HOW TO COMPLETE THIS TASK —
Search the entries below for "computer". Report each line where it occurs.

Dataset items —
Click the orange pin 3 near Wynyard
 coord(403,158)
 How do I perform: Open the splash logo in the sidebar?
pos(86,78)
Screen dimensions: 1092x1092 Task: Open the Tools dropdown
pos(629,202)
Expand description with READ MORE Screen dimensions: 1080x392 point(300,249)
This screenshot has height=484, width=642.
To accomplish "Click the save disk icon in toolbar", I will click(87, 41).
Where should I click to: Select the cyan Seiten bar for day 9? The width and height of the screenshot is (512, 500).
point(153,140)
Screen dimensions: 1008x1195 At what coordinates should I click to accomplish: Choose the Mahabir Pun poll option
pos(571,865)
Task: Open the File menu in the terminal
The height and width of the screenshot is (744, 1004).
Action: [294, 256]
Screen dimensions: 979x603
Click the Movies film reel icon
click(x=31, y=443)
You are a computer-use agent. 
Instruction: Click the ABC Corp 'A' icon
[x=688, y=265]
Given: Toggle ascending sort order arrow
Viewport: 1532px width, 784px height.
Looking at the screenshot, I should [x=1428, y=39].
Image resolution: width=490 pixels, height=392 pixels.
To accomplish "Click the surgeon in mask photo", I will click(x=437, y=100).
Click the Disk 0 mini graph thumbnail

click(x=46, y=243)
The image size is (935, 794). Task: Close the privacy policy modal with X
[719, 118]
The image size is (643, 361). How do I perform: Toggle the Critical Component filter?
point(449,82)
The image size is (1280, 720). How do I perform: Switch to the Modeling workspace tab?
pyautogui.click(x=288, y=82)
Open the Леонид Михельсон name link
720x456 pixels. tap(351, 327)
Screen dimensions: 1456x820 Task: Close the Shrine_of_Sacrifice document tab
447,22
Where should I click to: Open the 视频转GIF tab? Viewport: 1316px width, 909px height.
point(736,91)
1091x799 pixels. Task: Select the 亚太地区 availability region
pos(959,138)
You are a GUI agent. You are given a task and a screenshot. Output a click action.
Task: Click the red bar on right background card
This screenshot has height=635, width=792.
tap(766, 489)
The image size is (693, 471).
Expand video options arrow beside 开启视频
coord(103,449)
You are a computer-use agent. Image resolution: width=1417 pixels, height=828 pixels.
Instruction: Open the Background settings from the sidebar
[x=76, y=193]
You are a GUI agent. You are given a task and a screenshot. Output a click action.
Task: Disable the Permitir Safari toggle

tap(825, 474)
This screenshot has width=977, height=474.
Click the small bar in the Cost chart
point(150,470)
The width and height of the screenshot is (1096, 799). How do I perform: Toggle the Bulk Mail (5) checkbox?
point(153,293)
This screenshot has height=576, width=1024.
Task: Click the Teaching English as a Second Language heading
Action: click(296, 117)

RESULT —
You are a computer-use agent. 
You are a computer-use agent. Image resolution: width=1417 pixels, height=828 pixels.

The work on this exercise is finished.